Saturday, July 28, 2012

READ ABOUT THE SLAUGHTER YOU KNOW NOTHING ABOUT: THE SANDCASTLE GIRLS BY CHRIS BOHJALIAN

On Thursday evening, Marash Girl (along with 300 others) attended a presentation & book signing by author Chris Bohjalian for his newly published work, THE SANDCASTLE GIRLS. Today, THE SANDCASTLE GIRLS is #7 on the New York Times Best Seller List.
Beginning with the levity of a stand-up comedian, Chris Bohjalian spoke of his book tours; he commented, "The books about vampires got a lot of Americans reading and thinking again. . . . The good news is that there are still more public libraries in the United States than there are McDonald's!"  The following is a partial record of Chris Bohjalian's talk at the Armenian Library and Museum of America on Thursday night, July 26, 2012, as Marash Girl remembers it.

"My mother was Swedish, my father Armenian.  My father passed away 364 days ago.  After my father passed, we found my mother's key ring on his desk. On it were a religious medal and a brass charm from Armenia.  That was my mother, the "odar".  She was so close to my grandparents -- her in-laws -- that when my father went to play golf, my mother visited her in-laws.  She would dress me in an "English" outfit with red velvet knickers and have me sing "I'm Henry the 8th, I am, I am" for my grandparents, Leo and Haigouhi Bohjalian -- Their house was built in 1928, the floors were covered with oriental carpets, the furniture with Armenian lacework, the bookcases full of Armenian books in the Armenian language; and always the aroma of lamb and mint (my grandmother cooked lamb and mint for my grandfather every day for breakfast)!  [If you've read the novel, you will recognize some of these facts!]  Growing up in Tuckahoo, NY, my father knew no English when he entered kindergarten, but became the quintessential American -- A Madison Avenue TV producer.  I only heard him speak Armenian when he was teasing his parents, or bickering with them.  I looked at old family photos.   My grandfather and grandmother . . . the little boy is my dad.     I have this photo on my desk and I look at it every day. My grandfather always wore a suit --  the only time my father remembers him taking the suit jacket off was when my grandfather had to check the furnace!  My grandparents knew they were genocide survivors but never talked about it.  All of my great grandfather's generation were murdered.  .  .  In 1993 I tried to write a novel about the Armenian Genocide -- it took me 1 year and 3 months -- but it was unsalvageable and I had to package it up and send the manuscript to the archives of my alma mater . . . [Chris Bohjalian never mentioned the name of his alma mater. Chris graduated Phi Beta Kappa from Amherst College.]

[Chris continues.]  "The slaughter you know next to nothing about", the genocide of the Armenian people 1915-1920, is a desperately important story to tell, as genocide to peoples around the world continues to this day.  Yet once upon a time, people knew.
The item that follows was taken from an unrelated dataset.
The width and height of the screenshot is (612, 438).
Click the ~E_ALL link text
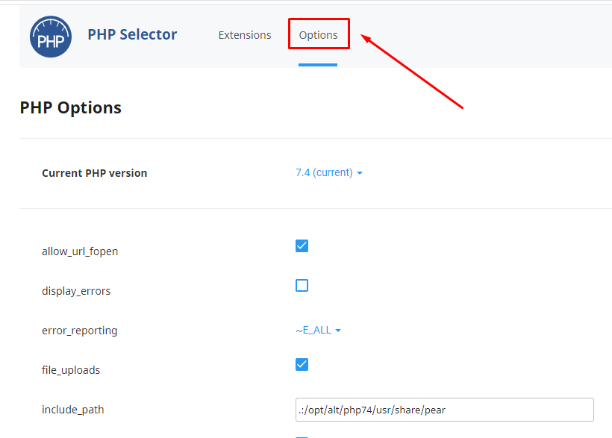[313, 330]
The New York Times of the period ran 145 articles on the slaughter of the Armenians, and on August 30, 1939, Hitler commented, "Be merciless.  After all, who remembers the annihilation of the Armenians?"
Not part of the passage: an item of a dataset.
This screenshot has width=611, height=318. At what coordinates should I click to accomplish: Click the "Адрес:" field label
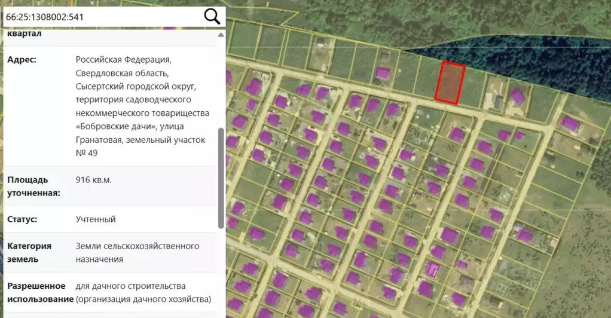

[Chris continues.]  On Feb. 2, 2010, I was having coffee with my friend Khachig Mouradian, editor of the Armenian Weekly, who asked me, "When are you going to try again?"  At the time, my father was seriously ill, and the 100th anniversary of the Armenian Genocide was looming (2015) . . . I decided, "Yes.  This is the time."  But I needed a personal way in -- I would never know their travails, but I knew them. My mother used to say that my grandparents' home was the "Ottoman annex of the Metropolitan Museum of Art".  Yes, I knew them.  Thus I began writing THE SANDCASTLE GIRLS, the narrator being the female version of me.  In this very building --  the Armenian Library and Museum of America -- the narrator sees a photo -- a clue to what becomes a love story and a detective story, and it is the story of what happened to the Armenian people in 1915.  This is the most important book I will ever write; it's the story I've lived a half century to tell.
Chris Bohjalian inscribes and signs the title page of his latest novel, THE SANDCASTLE GIRLS.